§ Data for processing:
▼▼▼

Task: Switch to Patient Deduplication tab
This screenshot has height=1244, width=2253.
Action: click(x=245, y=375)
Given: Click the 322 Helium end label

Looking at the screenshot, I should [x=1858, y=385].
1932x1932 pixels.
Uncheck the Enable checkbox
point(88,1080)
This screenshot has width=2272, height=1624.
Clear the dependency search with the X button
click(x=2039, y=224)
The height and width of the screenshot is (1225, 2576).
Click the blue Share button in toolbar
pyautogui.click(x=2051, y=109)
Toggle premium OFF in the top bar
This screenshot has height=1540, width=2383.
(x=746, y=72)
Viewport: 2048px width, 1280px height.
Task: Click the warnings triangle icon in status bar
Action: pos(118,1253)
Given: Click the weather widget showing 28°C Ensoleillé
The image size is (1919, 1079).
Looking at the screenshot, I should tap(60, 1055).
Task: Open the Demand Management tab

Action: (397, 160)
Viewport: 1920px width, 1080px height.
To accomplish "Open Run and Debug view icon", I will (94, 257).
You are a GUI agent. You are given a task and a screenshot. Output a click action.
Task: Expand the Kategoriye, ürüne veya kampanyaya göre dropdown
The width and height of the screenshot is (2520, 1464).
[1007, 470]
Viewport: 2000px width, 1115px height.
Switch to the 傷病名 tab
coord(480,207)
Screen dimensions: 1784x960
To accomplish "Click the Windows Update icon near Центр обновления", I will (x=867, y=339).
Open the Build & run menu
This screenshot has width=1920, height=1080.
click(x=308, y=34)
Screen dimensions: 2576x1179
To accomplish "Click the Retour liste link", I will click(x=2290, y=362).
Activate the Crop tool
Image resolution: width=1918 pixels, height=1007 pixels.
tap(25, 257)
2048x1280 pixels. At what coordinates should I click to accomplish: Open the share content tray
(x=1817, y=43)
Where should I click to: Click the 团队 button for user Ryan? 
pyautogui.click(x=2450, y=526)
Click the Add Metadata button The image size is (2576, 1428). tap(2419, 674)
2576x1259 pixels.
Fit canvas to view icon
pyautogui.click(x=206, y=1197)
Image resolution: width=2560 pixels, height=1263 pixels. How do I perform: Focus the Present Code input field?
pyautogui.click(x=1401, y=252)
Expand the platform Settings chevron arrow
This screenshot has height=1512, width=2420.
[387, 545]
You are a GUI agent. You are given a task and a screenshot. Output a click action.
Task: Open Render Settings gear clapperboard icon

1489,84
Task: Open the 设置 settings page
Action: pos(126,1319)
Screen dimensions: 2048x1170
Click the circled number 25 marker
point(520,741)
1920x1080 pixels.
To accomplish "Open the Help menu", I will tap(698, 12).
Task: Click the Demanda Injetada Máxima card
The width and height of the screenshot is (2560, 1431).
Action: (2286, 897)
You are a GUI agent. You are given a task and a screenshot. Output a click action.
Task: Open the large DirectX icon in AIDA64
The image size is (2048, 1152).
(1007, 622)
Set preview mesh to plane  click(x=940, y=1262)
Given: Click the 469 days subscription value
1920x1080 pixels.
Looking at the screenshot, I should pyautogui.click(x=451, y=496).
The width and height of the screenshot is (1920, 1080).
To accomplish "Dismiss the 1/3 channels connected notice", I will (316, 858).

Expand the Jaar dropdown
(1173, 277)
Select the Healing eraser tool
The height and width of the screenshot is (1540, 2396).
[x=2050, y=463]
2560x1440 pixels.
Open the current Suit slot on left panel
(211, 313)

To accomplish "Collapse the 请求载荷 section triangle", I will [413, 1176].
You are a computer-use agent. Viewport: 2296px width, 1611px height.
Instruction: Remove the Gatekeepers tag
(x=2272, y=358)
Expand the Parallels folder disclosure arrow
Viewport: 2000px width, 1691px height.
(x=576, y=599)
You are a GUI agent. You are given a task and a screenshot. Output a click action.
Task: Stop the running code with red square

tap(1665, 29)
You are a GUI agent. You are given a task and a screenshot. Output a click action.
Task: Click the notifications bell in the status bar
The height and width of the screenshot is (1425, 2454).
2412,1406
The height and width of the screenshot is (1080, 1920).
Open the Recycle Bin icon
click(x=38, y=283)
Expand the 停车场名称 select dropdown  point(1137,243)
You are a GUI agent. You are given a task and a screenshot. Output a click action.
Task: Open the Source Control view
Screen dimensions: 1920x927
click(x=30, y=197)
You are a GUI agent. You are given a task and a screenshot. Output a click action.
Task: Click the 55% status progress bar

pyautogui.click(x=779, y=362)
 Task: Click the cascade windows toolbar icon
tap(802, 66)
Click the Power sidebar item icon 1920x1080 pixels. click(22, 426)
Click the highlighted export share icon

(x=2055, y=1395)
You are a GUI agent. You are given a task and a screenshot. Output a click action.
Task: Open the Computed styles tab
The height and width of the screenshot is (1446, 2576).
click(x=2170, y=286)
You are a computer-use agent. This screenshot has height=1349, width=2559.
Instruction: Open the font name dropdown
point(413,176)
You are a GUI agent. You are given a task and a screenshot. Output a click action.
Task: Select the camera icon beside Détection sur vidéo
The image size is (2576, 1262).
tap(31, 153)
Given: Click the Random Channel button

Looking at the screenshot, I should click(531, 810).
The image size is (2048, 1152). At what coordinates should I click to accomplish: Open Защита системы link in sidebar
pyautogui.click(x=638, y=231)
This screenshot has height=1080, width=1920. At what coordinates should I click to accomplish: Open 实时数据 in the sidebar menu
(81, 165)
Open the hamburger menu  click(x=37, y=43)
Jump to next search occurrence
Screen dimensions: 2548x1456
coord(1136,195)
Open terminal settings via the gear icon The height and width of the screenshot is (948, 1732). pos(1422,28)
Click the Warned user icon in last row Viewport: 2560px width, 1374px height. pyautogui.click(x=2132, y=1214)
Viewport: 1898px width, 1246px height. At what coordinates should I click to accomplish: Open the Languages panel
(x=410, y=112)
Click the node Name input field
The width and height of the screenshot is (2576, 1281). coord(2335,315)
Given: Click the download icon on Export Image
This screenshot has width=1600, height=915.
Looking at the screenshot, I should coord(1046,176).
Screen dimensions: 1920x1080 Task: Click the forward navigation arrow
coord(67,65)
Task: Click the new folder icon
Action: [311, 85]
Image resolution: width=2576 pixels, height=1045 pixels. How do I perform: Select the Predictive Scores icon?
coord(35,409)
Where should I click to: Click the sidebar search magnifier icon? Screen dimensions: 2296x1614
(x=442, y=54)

▲▲▲

§ Task details:
Only one stretch of the entries above is wanted: the lines from the one containing "This screenshot has height=1080, width=1920." through the one containing "Click the Warned". Please reproduce it exactly.

§ Exercise response:
This screenshot has height=1080, width=1920. At what coordinates should I click to accomplish: Open 实时数据 in the sidebar menu
(81, 165)
Open the hamburger menu  click(x=37, y=43)
Jump to next search occurrence
Screen dimensions: 2548x1456
coord(1136,195)
Open terminal settings via the gear icon The height and width of the screenshot is (948, 1732). pos(1422,28)
Click the Warned user icon in last row Viewport: 2560px width, 1374px height. pyautogui.click(x=2132, y=1214)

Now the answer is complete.